Deshalb wird für diese Rückschnittgruppe auch beides empfohlen, mit entsprechendem Streit der Fachleute. Den Vertretern des Schnitt im Spätherbst spielt allerdings der Klimawandel immer mehr Argumente zu: Jahr für Jahr werden die Winter milder, die Clematis treiben immer früher aus – Schnitt in der Zeit vor Austriebsbeginn erfordert genaue Beobachtung von Wetter und Pflanze, und wer nicht genau genug beobachtet, schneidet bereits ausgebildete Kurztriebe und damit die Blüte der Saison weg. Bei Rückschnitt im späten Herbst haben Sie mit solchen Schwierigkeiten nicht zu kämpfen. Alle 4 – 5 Jahre sollte dieser Rückschnitt etwas stärker ausfallen, um einem Verkahlen der Clematis vorzubeugen: Triebe bis auf die Hälfte einkürzen, bei älteren Pflanzen bis auf etwa einen Meter über dem Boden.
Im Frühjahr dürfen Sie trotzdem tätig werden, allerdings im ganz späten Frühjahr: Wenn die erste Blüte im Frühjahr vorbei ist, bilden die großblumigen Hybriden dieser Rückschnittgruppe noch einmal neue Langtriebe aus, die Sommer bis Spätsommer erneut blühen. Wenn Sie die Clematis vorher einem leichter Sommerschnitt im Juni unterziehen, bei dem Sie die Fruchtstände und das darunter liegende Blattpaar entfernen, treibt die zweifach blühende Clematis noch einmal richtig freudig wieder aus.
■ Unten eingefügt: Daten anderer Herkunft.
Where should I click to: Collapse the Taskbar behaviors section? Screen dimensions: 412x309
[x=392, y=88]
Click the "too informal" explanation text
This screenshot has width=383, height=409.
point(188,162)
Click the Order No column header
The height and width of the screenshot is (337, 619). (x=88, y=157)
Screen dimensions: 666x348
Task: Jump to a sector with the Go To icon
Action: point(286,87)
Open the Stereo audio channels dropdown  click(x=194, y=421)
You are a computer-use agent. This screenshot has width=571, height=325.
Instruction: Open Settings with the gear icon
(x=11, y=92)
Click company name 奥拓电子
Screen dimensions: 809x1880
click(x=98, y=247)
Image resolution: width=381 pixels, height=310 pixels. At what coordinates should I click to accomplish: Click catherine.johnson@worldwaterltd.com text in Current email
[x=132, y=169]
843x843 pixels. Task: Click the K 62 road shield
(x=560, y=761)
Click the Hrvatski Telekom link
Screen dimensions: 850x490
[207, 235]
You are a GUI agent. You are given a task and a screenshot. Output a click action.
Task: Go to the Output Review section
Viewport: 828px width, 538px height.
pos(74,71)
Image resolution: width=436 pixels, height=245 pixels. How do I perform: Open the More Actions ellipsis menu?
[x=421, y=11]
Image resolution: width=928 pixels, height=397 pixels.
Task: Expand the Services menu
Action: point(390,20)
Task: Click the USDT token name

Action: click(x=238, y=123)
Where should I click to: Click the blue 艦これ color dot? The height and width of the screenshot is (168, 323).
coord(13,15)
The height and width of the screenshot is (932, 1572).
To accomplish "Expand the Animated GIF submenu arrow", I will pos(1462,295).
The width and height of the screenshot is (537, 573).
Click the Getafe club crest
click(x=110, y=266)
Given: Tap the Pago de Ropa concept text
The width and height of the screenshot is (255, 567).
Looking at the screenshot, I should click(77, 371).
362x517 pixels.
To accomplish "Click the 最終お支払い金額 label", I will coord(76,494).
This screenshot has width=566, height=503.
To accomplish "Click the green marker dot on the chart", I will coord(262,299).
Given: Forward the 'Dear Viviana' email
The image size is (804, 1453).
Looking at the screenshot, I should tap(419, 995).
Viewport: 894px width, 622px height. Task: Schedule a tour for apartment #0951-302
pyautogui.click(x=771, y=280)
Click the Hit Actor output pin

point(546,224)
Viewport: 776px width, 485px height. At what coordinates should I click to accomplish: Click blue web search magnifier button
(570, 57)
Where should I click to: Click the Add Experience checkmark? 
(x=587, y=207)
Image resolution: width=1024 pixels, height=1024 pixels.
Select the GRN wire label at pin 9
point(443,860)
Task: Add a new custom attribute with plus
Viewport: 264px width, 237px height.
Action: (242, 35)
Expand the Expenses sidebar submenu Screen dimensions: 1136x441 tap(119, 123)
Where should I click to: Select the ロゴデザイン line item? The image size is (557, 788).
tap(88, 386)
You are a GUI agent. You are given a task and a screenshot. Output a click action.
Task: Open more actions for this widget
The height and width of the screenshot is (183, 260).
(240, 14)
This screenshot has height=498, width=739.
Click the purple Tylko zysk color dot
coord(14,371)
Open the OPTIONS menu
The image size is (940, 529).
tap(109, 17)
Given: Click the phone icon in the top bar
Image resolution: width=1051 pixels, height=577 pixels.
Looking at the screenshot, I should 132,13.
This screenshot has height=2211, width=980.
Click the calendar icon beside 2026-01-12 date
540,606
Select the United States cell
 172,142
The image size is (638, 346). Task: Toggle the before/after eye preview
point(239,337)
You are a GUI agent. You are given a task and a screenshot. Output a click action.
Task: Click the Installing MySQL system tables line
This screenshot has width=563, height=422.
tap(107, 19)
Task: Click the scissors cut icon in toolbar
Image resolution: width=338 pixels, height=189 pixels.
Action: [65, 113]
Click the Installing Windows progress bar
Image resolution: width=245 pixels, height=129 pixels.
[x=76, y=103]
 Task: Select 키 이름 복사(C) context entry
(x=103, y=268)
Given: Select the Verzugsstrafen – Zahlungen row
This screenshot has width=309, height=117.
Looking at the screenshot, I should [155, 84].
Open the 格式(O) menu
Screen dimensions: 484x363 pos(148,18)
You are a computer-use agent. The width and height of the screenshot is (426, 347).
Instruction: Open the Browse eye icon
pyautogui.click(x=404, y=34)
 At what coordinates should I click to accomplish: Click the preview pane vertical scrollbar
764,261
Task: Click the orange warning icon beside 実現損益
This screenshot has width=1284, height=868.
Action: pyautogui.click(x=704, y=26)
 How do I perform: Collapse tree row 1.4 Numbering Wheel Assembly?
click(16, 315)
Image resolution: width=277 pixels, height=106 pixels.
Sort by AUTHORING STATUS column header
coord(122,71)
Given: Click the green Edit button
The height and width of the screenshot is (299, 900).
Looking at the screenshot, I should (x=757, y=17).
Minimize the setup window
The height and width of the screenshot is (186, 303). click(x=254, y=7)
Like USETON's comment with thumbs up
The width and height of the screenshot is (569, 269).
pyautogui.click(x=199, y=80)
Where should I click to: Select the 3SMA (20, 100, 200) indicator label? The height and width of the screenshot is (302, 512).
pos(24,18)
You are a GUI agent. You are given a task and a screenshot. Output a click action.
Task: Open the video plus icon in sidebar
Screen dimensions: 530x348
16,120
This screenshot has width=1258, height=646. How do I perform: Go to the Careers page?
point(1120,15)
So können Sie sich nach etwa sechs Wochen auf eine wirklich üppige zweite Spätsommerblüte freuen.
Rückschnittgruppe 3
Rückschnittgruppe 3 umfasst die starkwüchsigen Hybriden und Wildarten, die ausschließlich im Sommer blühen. Das sind im Wesentlichen Clematis viticella, alle nicht kletternden Staudenclematis (Tubulosa-Gruppe mit C. integrifolia, C. diversifolia und C. heracleifolia Tubulosa-Gruppe) und sommerblühende Hybriden wie die bekannte Clematis x Jackmanii. Außerdem ein paar eher seltene Clematis: Gelb und spät blühende Vertreter der Tangutica-, Orientalis-, Vitalba-Gruppe (die bis in 10 m Höhe klettern, aber nicht unbedingt jeden Winter beschnitten werden müssen).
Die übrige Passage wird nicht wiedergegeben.